TASKS FOR THIS EXERCISE —
**a)** Decide whether each statement agrees with the passage on encapsulation, answering yes or no and quoting the words of the passage that settle it: (i) In Java, member functions are called methods. (ii) The security access specifiers listed are public, private, and static. (iii) It is customary to declare all member data as public.
**b)** Reproduce word for word the stretch of the passage on encapsulation from "Encapsulation can now" through "called an object.".

*** EXTRACTED TEXT ***

Attributes and functions provided by a class are called member data and member functions. In Java, member functions are called methods.
By now we understand that object means attributes and functionality. Class can contain several instances of an object.
We also understand that in object-oriented programming, it is a data primacy language, i.e. data is important and functions are not important. As per memory mapping used by C++ and other OOP languages, data is stored in data areas such as stack and free space, functions are stored in code areas and there is a need to maintain strict control over the accessing of data by functions.
OOP languages achieve this control by using the encapsulation feature. Encapsulation is a binding member data and calling function together with security classification, so that no unauthorized access to data takes place.
C++ and Java depend heavily on access specifiers to maintain data integrity. The security access specifiers are public, private, and protected.
Encapsulation can now be defined as:
Binding together the member functions and member data with access specifiers like private, public, and protected into objects by the class.
A class therefore allows us to encapsulate member functions and member data into a single entity called an object.
It is customary to declare all member data as private only. But the data declared as private is hidden and cannot be accessed by anyone. This feature is called data hiding or data abstraction. But how can this be achieved? You can access this only through public member functions. There is no other way. It is comparable to the case where even the chief librarian of a university cannot take home books unless he uses the access card supplied by the library.

*** End of EXTRACTED TEXT ***
*** DATA EXTRACT ***

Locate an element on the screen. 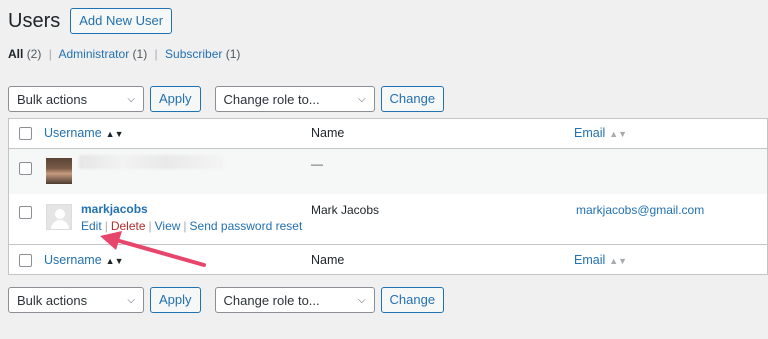 Image resolution: width=768 pixels, height=339 pixels. filter-administrator-link: Administrator is located at coordinates (94, 54).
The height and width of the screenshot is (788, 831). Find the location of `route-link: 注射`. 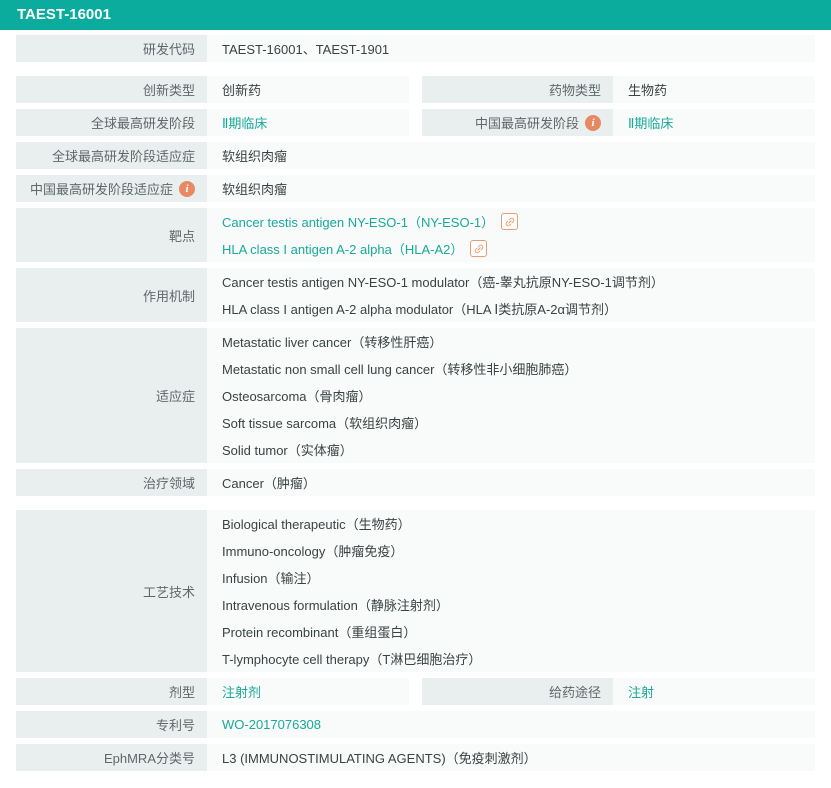

route-link: 注射 is located at coordinates (641, 692).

*** End of DATA EXTRACT ***

SOLVED TASKS —
**a)**
(i) Yes: "In Java, member functions are called methods."
(ii) No: "The security access specifiers are public, private, and protected."
(iii) No: "It is customary to declare all member data as private only."

**b)**
Encapsulation can now be defined as:
Binding together the member functions and member data with access specifiers like private, public, and protected into objects by the class.
A class therefore allows us to encapsulate member functions and member data into a single entity called an object.